DATA EXTRACTS:
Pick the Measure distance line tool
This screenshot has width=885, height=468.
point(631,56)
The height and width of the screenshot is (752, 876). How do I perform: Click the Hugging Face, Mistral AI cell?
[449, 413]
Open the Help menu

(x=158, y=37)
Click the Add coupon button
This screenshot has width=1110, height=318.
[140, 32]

INSTRUCTIONS FOR THE TASK: In the listing above, find the line with "This screenshot has width=885, height=468." and set down that line and all after it exactly, through the final line.

SOLUTION FOR THIS EXERCISE:
This screenshot has width=885, height=468.
point(631,56)
The height and width of the screenshot is (752, 876). How do I perform: Click the Hugging Face, Mistral AI cell?
[449, 413]
Open the Help menu

(x=158, y=37)
Click the Add coupon button
This screenshot has width=1110, height=318.
[140, 32]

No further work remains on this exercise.